Wednesday, March 21, 2012

Katimavik Day 78

This weekend the Katimahouse in Chicoutimi is moving. On Tuesday night, we're leaving for Alberta. So basically, we are doing all the work in a move that makes almost no difference to us. But it's not bad. Packing the house is actually quite fun, as it gives us a chance to pick through all the over-stuffed cupboards and drawers that we haven't bothered to look at before now. Also, we are recycling all the various broken things in the house (which included, quite surprisingly, a rotary phone) and donating huge amounts of things to a local second-hand store, which always feels good.

The volunteering last Saturday night was decent. I doled out spaghetti sauce to about 150 people (there were supposedly 300 hundred in attendance and there were two sauce stations) and then helped with dishes. I assumed I was doing "my fair share" of the work, until Roo approached me and said I was working really hard and she appreciated it. While I did enjoy the recognition, it kind of irked me that my constant yet relaxed pace was comparatively that much. I had preferred to imagine that everyone was working, but apparently half the group was sitting in the dining room drinking coffee.

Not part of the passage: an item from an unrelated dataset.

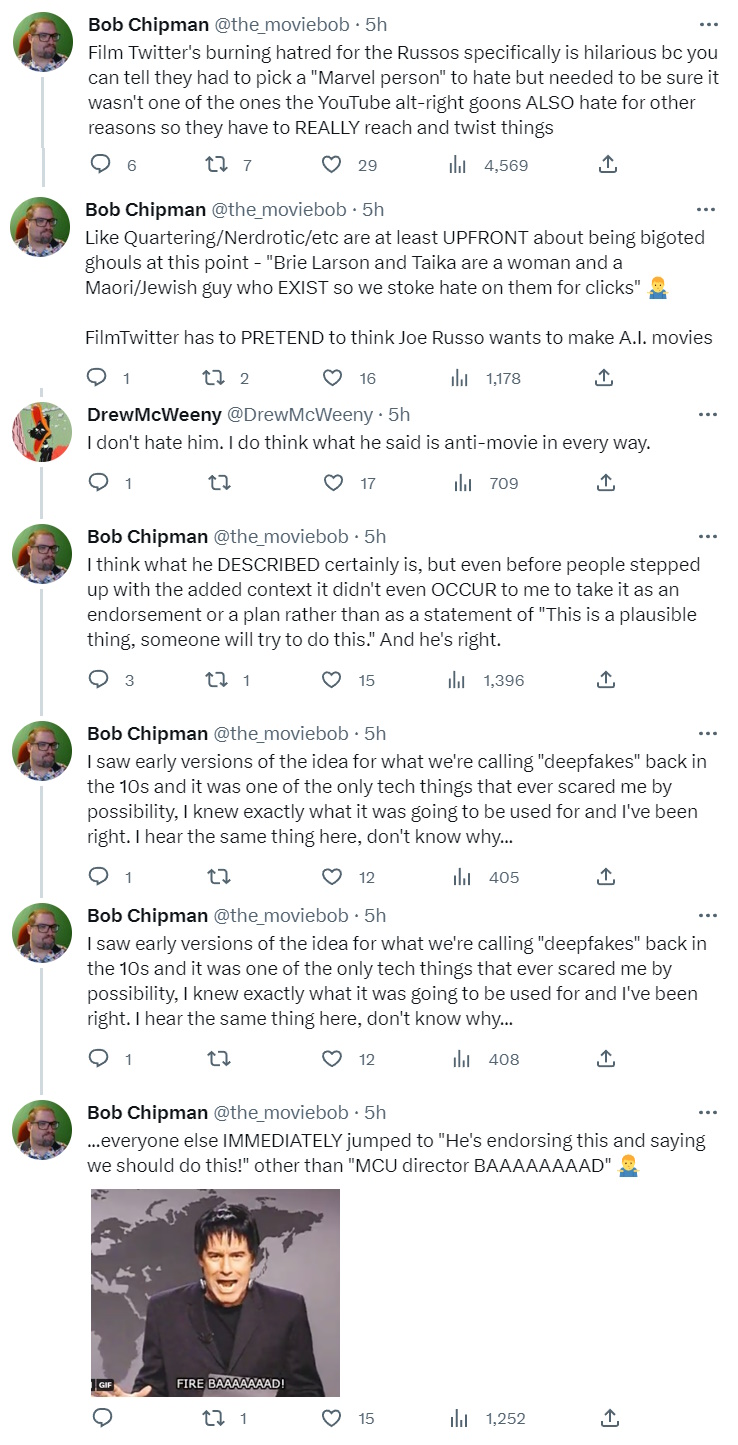
Task: Open the three-dot menu on the first tweet
Action: pyautogui.click(x=707, y=25)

Sunday's trip to the Sugar Shack was a bit of a disappointment - even the francophones said so. Instead of being a rustic cabin with an all-you-can-eat, maple-syrup-based buffet, it was a backwater cafeteria that didn't even have real orange juice. The "tire à l'érable" (maple pull?) was great though - I took three helpings of the fresh maple syrup that they poured onto the snow. It was also great spending a bit more time with the Masteuiatsch group. They're going to help us move on Saturday too, and I look forward to it. It strikes me as unfortunate that we didn't spend more time with them. I think when we get to Medicine Hat I'll suggest we spend some more time with the other nearby groups.

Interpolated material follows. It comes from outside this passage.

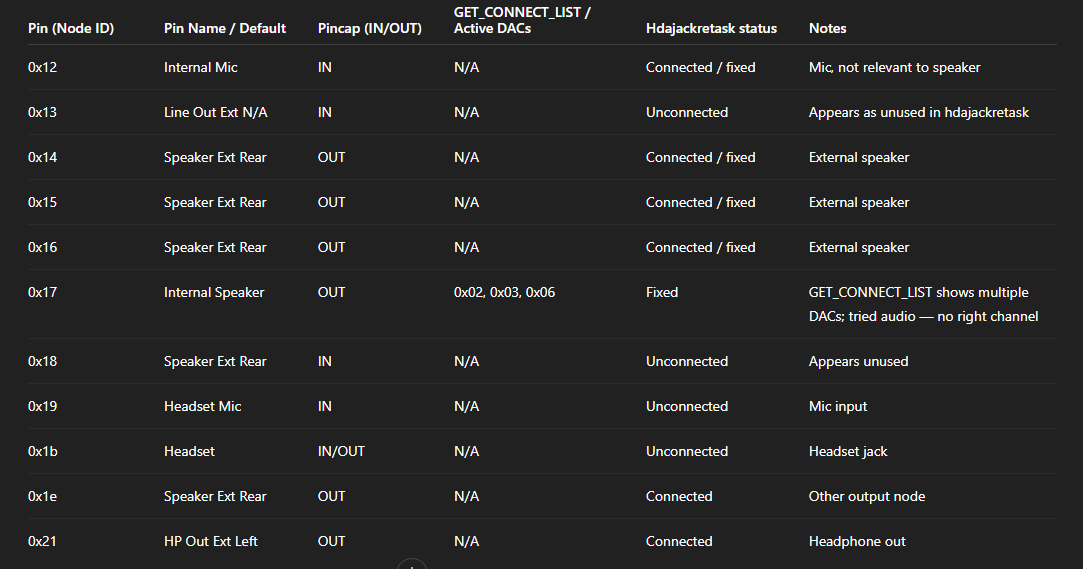The width and height of the screenshot is (1083, 569).
Task: Click the 0x02, 0x03, 0x06 DAC list
Action: [x=504, y=292]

On Tuesday, Barry and I went to a local seminary school to give some presentations about Katimavik. I found myself surprisingly at ease, talking in front of thirty people in my second language. Once upon a time, during a two minute speech, a teacher of mine said that the rocking I was doing was distracting. The only way for me to stay calm while giving a presentation was to rock back and forth on my heels. But now, I'm much more confident. I gave an hour long presentation, and I was completely comfortable. I felt very proud; I don't know when I developed this confidence but I am so glad that public speaking is no longer an issue for me. It's going to come in very handy later in life, of that I am sure. We have another presentation tomorrow morning, and I'm really looking forward to it. Now that I know how easy I find it - enjoyable even - I can't wait to share my experiences with another group of young people about to graduate. It sounds kind of cheesy, I know, but I hope that even one of those kids will try the program. It's an incredibly rewarding experience.

Though I am very excited to get to Medicine Hat and start a fresh adventure, I am really going to miss Chicoutimi. My work placement, especially, has been one of the highlights of this rotation. I adore every day that I spend at the shelter. I'm certainly ready for a change or two, but I doubt I'll ever forget the times I had there. I could make a woman's day just by helping her to make her bed, or telling her I like her shirt, or drawing some flowers and giving her the picture without her asking. The overall shelter experience seems to be fairly dull for the residents, so I find it's very easy to have a positive influence on their moods with the tiniest of gestures.

Today was B.C.'s 21st birthday but we went to the local pub last night, so tonight we didn't do much. We're all tired after all the packing we did anyway. Thirteen people (Roo's boss was helping us out) can sure make a lot of progress in an hour, but that one hour is some very hard work.

A day and a half left of work, a whirlwind of a move, and two days to "unwind" (I doubt that), and we'll be on our way. It feels so weird to think we're leaving! But I'm ready for it. Bring it on.